> **Exercise inputs**
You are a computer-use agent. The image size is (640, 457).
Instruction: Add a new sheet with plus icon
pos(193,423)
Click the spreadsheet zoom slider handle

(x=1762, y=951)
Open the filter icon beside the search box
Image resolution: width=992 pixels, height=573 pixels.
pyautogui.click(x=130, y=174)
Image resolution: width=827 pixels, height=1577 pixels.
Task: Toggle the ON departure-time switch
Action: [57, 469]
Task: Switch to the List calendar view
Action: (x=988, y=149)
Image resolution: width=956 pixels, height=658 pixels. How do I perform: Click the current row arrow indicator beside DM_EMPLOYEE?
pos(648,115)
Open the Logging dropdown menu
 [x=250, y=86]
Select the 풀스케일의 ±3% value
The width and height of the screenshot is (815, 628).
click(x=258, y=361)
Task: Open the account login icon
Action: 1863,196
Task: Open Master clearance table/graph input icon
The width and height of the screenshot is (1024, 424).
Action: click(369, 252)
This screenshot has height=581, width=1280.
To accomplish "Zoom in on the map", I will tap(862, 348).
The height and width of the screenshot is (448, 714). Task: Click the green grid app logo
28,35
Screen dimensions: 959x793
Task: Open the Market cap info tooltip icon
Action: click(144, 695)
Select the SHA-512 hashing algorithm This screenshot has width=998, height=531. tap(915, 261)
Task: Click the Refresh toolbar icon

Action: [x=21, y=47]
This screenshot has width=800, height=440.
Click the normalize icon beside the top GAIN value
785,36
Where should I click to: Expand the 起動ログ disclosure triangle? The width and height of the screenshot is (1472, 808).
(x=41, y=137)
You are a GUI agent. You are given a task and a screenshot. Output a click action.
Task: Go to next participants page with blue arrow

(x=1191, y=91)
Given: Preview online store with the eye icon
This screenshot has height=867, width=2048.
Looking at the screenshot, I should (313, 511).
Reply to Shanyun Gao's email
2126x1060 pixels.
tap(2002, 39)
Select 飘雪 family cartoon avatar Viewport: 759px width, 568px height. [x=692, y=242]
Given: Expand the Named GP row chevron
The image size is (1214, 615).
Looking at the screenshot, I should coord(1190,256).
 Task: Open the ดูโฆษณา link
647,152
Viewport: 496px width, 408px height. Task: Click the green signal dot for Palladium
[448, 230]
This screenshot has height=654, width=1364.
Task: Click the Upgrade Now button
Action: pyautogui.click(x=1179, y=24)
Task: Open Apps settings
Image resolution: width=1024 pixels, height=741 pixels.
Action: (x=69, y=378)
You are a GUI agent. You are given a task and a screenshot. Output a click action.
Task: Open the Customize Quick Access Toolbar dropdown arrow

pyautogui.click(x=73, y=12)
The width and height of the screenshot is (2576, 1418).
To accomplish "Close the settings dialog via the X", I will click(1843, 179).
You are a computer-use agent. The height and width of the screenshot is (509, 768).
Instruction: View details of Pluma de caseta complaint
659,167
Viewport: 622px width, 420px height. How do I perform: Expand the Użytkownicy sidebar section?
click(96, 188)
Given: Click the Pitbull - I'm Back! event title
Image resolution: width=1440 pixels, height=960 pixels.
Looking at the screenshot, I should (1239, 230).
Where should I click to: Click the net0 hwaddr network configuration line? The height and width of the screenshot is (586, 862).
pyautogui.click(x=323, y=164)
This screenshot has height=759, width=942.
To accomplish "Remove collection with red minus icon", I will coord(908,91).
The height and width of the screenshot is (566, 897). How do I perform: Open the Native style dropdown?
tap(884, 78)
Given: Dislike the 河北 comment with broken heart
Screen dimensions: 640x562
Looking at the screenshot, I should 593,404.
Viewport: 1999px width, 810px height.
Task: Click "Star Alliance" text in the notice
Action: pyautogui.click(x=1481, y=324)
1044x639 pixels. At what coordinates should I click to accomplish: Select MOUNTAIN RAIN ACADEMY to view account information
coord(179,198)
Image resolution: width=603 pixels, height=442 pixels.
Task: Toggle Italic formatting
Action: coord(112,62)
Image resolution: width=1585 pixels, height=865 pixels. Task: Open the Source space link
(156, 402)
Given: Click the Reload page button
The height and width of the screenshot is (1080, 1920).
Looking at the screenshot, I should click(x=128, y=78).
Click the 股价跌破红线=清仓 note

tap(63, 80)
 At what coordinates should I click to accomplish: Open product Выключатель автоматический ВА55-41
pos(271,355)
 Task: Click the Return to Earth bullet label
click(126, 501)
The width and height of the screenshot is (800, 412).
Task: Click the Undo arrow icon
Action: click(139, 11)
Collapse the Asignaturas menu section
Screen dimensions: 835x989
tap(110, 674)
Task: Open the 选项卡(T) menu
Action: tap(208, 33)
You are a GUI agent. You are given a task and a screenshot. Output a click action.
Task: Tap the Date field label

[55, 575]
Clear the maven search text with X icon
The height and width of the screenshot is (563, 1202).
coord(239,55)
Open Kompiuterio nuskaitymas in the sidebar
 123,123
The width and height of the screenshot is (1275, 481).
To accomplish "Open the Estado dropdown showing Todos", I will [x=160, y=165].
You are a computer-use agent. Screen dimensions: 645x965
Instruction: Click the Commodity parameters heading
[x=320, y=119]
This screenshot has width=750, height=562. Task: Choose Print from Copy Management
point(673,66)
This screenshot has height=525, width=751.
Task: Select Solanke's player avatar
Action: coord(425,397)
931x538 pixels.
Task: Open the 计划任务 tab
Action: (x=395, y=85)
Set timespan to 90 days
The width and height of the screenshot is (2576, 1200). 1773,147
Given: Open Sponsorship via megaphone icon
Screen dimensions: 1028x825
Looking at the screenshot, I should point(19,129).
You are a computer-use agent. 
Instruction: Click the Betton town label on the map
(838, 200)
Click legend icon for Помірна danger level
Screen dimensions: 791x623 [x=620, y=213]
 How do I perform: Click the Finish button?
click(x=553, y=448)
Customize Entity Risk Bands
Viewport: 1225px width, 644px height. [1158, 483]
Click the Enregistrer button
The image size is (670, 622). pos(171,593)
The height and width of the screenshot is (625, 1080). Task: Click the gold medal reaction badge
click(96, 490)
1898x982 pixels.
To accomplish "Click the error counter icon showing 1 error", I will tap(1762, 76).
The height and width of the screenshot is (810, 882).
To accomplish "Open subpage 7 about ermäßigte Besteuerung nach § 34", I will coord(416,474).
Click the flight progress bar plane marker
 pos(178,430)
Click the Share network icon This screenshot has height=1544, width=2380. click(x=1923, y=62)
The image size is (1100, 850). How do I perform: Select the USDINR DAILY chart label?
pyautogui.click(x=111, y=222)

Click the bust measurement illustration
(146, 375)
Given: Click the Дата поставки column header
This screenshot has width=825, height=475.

> **Given instruction**
Quote the rows exactly as they appear, everything from the line containing "The height and width of the screenshot is (566, 897)." down to the line containing "Action: coord(112,62)", both included.

> **Full solution**
The height and width of the screenshot is (566, 897). How do I perform: Open the Native style dropdown?
tap(884, 78)
Given: Dislike the 河北 comment with broken heart
Screen dimensions: 640x562
Looking at the screenshot, I should 593,404.
Viewport: 1999px width, 810px height.
Task: Click "Star Alliance" text in the notice
Action: pyautogui.click(x=1481, y=324)
1044x639 pixels. At what coordinates should I click to accomplish: Select MOUNTAIN RAIN ACADEMY to view account information
coord(179,198)
Image resolution: width=603 pixels, height=442 pixels.
Task: Toggle Italic formatting
Action: coord(112,62)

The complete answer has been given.